Politicians, the public, and various agencies and organizations have expressed concerns about the NEC Future proposal. With a final record of decision on the project expected as soon as this month, the Connecticut Trust for Historic Preservation, for one, has reached out to the National Passenger Rail Corporation (Amtrak) as the agency prepares to inherit the Federal Railroad Administration’s controversial plan to build new high-speed rail routes through coastal towns in Connecticut and Rhode Island.
The Connecticut Trust sent a letter to Amtrak that asked the agency to clarify and reconsider its role in the controversial plan. Since early 2016, when the public and legislators first became aware of the impacts of planned bypasses through southeastern Connecticut and Rhode Island, the Federal Railroad Administration (FRA) has faced withering opposition across a broad political spectrum. Project opposition has spread from Branford, Guilford and Fairfield County to Westerly and Charlestown, R.I.

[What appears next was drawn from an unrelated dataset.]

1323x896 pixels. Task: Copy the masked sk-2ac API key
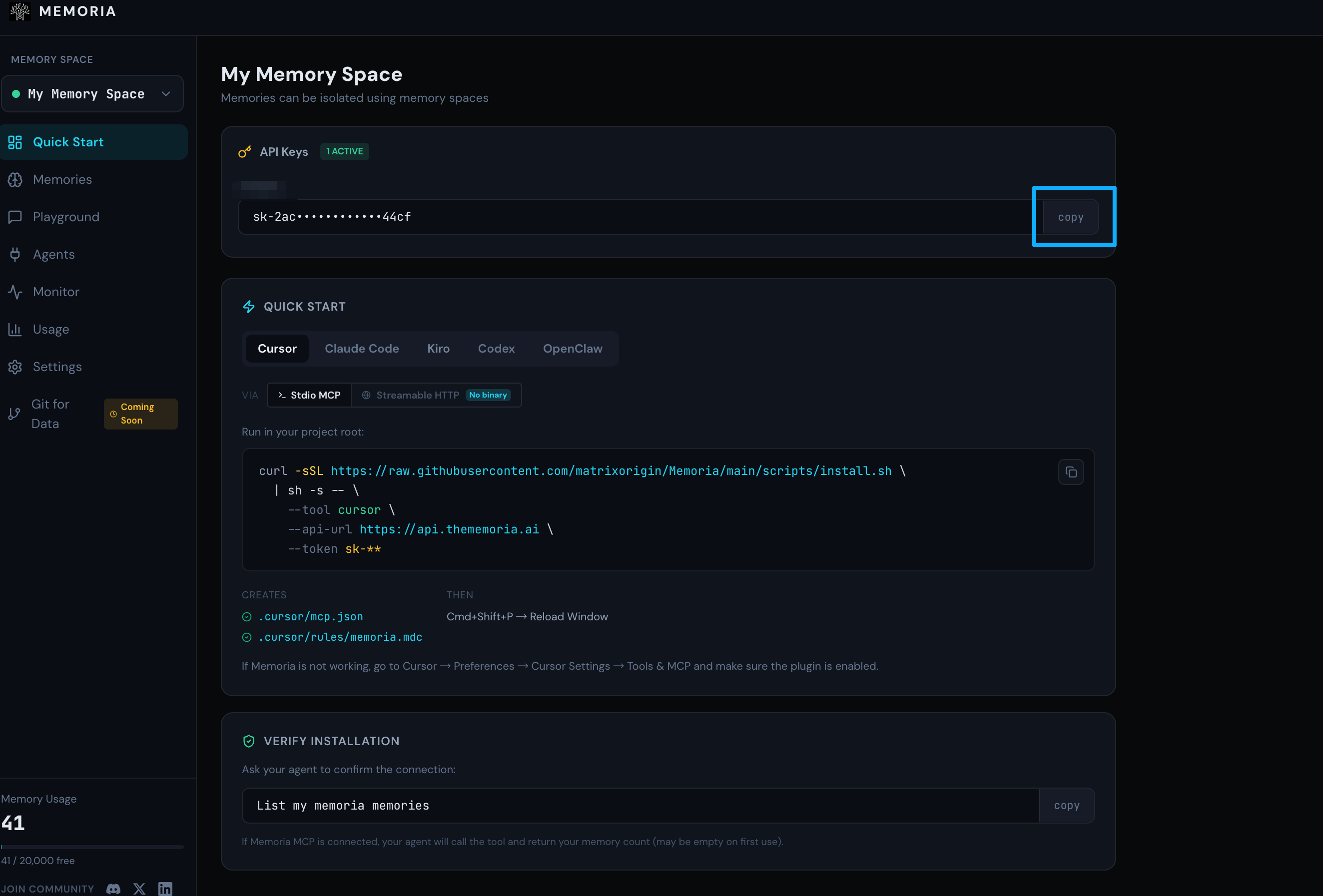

“Eighty miles of new bypasses may be the Federal Railroad Administration’s dream for rail travel through Connecticut, but I fear this portion of the NEC Future plan will become Amtrak’s nightmare,” Daniel Mackay, executive director of the Connecticut Trust, wrote in the May 4 letter. “If the Record of Decision contains proposed bypasses from Old Saybrook to Kenyon, R.I. or in Fairfield County (Conn.), Amtrak will be risking decades of opposition from congressional leadership, communities, and potential customers in Connecticut and Rhode Island.”
An Amtrak spokesman and its director of business development attended a Jan. 10 meeting in Charlestown to discuss the proposed Old Saybrook to Kenyon Bypass. The public meeting gave the agency a preview of the anger that NEC Future has generated in southern New England, as more than 400 residents packed the cafeteria of a local school. Person after person voiced unanimous, and at times fiery, opposition to the plan.
“Amtrak officials took the blame for the plan when FRA officials wouldn’t attend,” said Gregory Stroud, director of special projects for the Connecticut Trust, who spoke at the January meeting.
Stroud also noted that Amtrak supported an alternative route, without either the bypasses or the planned expansion between Guilford and Branford, in its earlier comments on the draft proposal.
“This isn’t Amtrak’s preferred plan, but it is the one Amtrak and taxpayers will be stuck with for the next 40 years,” he said. “We’re hoping that Amtrak will advocate for removal of the bypasses.”
Frank Carini is editor of ecoRI News.